Charlotte has two players under the age of 23: D.J. Augustin and Alexis Ajinca. Augustin looks like a solid young point guard, a potential career starter in the mold of Terrell Brandon. He doesn't look to become a superstar some day, but he's only 21 and Larry Brown's a fine teacher. Who knows? Maybe Augustin reaches a Devin Harris level. Ajinca, on the other hand, has looked nothing but lost in sparse minutes in preseason, summer league or the regular season. Becoming a rotation player would be a small miracle.

That's it. Every other rotation player for Charlotte is at least 24 years old. Emeka Okafor, Boris Diaw and Gerald Wallace are 26 and near their projected peak; Adam Morrison, Sean May and Raymond Felton are already 24 and not exactly setting the world ablaze. Not a whole lot of potential for in-house improvement here. And the team is 11-20.
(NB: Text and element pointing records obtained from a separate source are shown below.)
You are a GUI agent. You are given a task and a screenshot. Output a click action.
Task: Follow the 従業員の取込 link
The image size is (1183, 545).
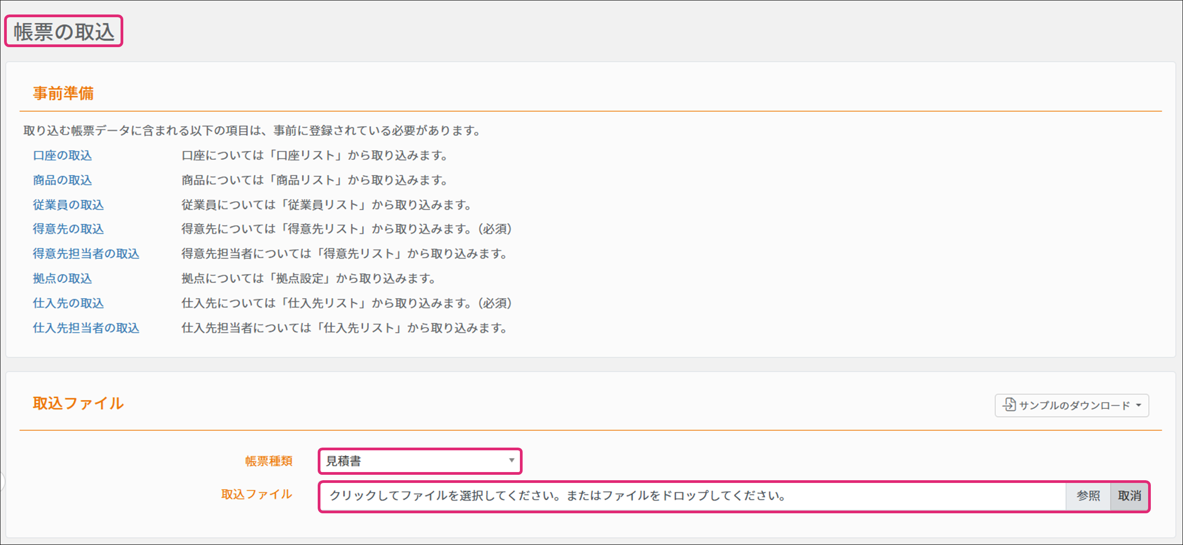click(68, 205)
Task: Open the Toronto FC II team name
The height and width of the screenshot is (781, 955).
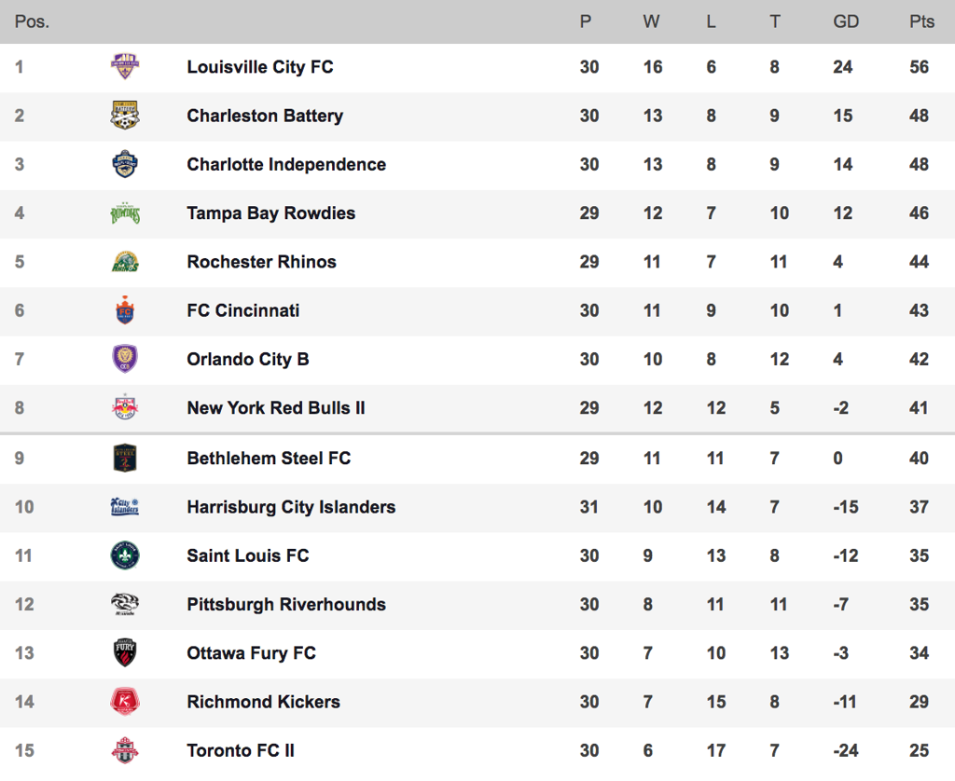Action: pyautogui.click(x=241, y=750)
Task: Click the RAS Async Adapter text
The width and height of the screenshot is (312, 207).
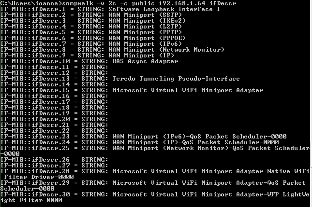Action: click(145, 61)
But what about assets? Surely the perennially cheap Bobcats can expect to be players in free agent classes to come, yes? Wrong. Only seven teams have more salary cap space consumed in the vital Summer of '10. Even if Charlotte believed itself to be a player in '10, it won't have the cap space! Again, this is an 11-20 team with almost no youth to speak of.

Other teams register as bleak, sure. My beloved Kings have spun their tires all season, with Spencer Hawes and Jason Thompson looking tragically mortal, Kevin Martin invisible in injury, and the supposed trade chips undesired. Washington features a roster that couldn't touch Boston or Cleveland at full health, a franchise-wide lack of aim and no cap space in sight.

Golden State's power struggle remains more interesting than the disjointed on-court product, despite the promise of Ellis-Biedrins-Randolph-Wright. The Clippers have a crew of players that don't want to be there, and Minnesota has more question marks than the Riddler. New York has one basket for all its eggs and no guarantee. Even Phoenix and Dallas lack solid bases a year or two out, despite strong current performance.

But in the end, nothing can touch Charlotte. Its front office org chart a brain-teaser, its roster a bad bouillabaisse recipe, there is literally no hope for the team, lest Wallace, Diaw and Okafor take it by its balls and ride Larry Brown to the promised land. Weirder things have happened, and I'm rooting for the 'Cats. But it's all so implausible, just a dream amid the squalor.

To be bad is to fail right now. But to be hopeless is to be set up for failure tomorrow and the next day. That's the difference between Charlotte and everyone else.